San Jose relied on a familiar formula to edge closer to advancing beyond the Western Conference final for the first time in four attempts -- a staunch power play and its No. 1 line anchored by captain Joe Pavelski. "You don't get this chance every day on home ice," Sharks forward Chris Tierney said of the possibility of wrapping up the series at the SAP Center. "Sometimes you might not get this chance in your career, or maybe once. I think guys know that and they really want to take advantage of it." The Blues fell to 4-6 at home with Monday's loss, but they won Games 5 and 7 in Dallas in the second round and had their best performance of their series with a 6-3 victory in Game 4 at San Jose. "The realization is we win or we go home," St. Louis captain David Backes said. "That's how much onus we need to put on playing our best game of the series."
TV: 9 p.m. ET, NBCSN, CBC, TVAS
ABOUT THE BLUES: Coach Ken Hitchcock made a bold move prior to Game 4 and replaced goaltender Brian Elliott with Jake Allen - and he's hoping for a similar result in Wednesday's win-or-go-home Game 6 by turning back to Elliott, who was pulled in Game 3 after starting the first 17 games of the postseason. "We got the jolt we needed from Jake," Hitchcock said in explaining why he's going back to Elliott. "These are Brian's playoffs. We'd like to see him finish the job." What St. Louis really needs is some production from leading scorer Vladimir Tarasenko, who has failed to register a point in the series and has one goal -- an empty-netter -- in the last eight contests.
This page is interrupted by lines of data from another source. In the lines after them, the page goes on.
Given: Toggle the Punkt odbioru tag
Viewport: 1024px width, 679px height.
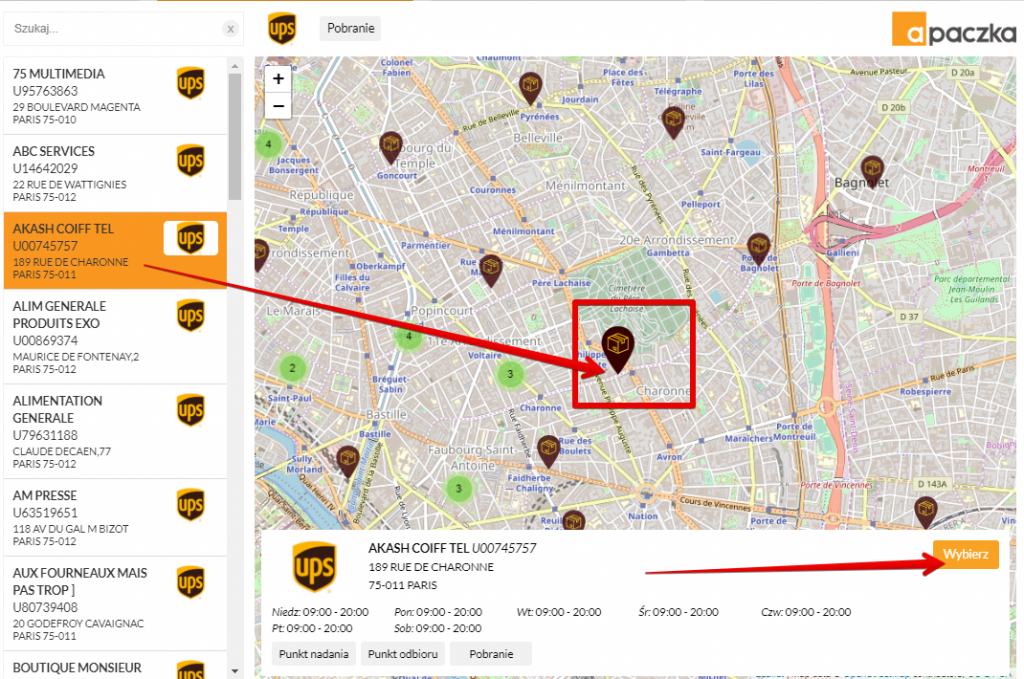Looking at the screenshot, I should pos(402,654).
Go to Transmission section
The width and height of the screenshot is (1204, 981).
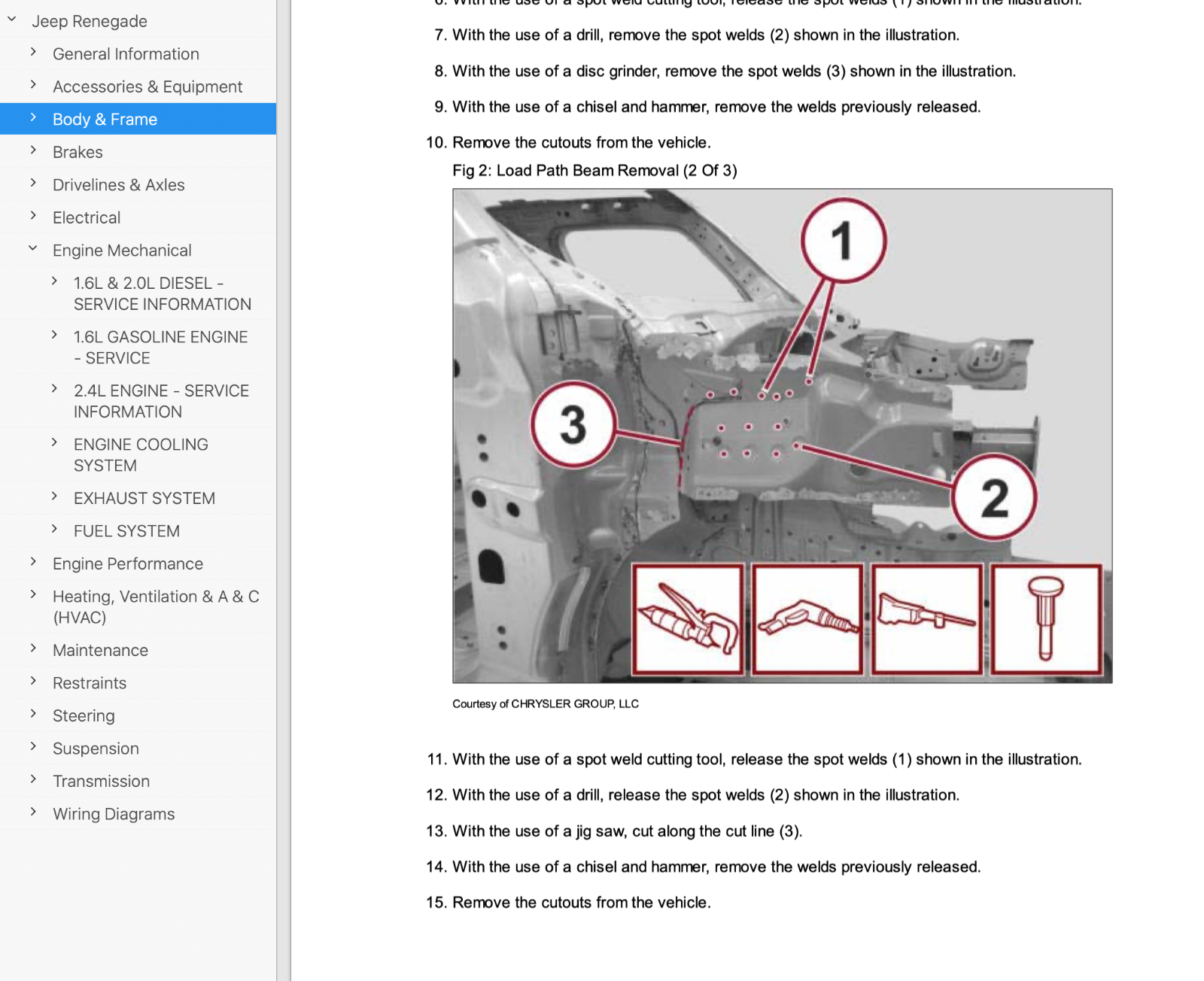[x=101, y=781]
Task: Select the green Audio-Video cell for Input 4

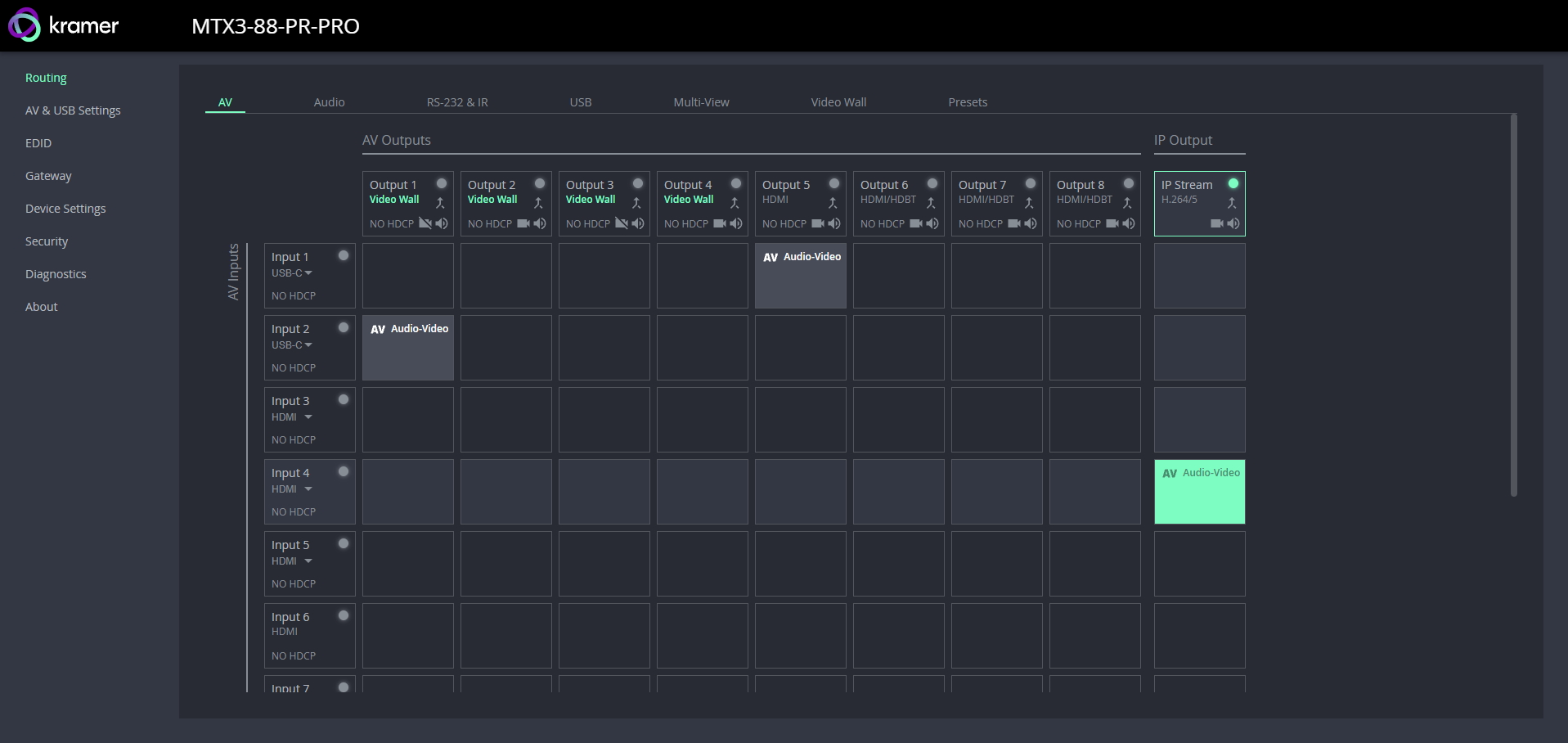Action: (x=1199, y=492)
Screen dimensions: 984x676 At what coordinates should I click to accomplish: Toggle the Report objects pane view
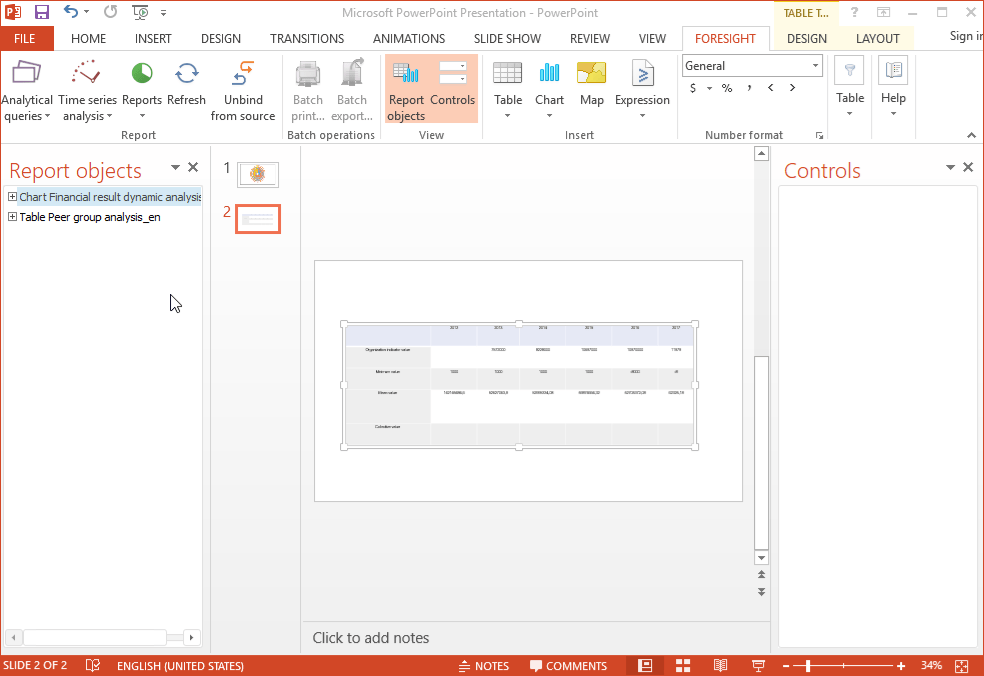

ABOUT THE SHARKS: Pavelski is showing why he wears the "C" for San Jose, not only scoring a playoff-leading 12 goals but making them count -- he tied Game 5 by scoring late in the second period before putting the Sharks ahead to stay 16 seconds into the third with a highlight-reel deflection. "You think back to some of the best scorers ever," Sharks coach Peter DeBoer said. "His ability to get his stick on pucks in the offensive zone, in front of the net, different angles, is as good as anybody I've ever seen. But it's a great lesson. He works at it every day." Joe Thornton set up three goals Monday to tie teammate Logan Couture with a playoff-best 14 assists.
OVERTIME
1. The Sharks are 17-for-60 in the postseason with the man advantage.
2. Blues F Robby Fabbri is the leading rookie scorer in the playoffs with 15 points.
3. San Jose has never played more than six games in three appearances in the Western Conference final.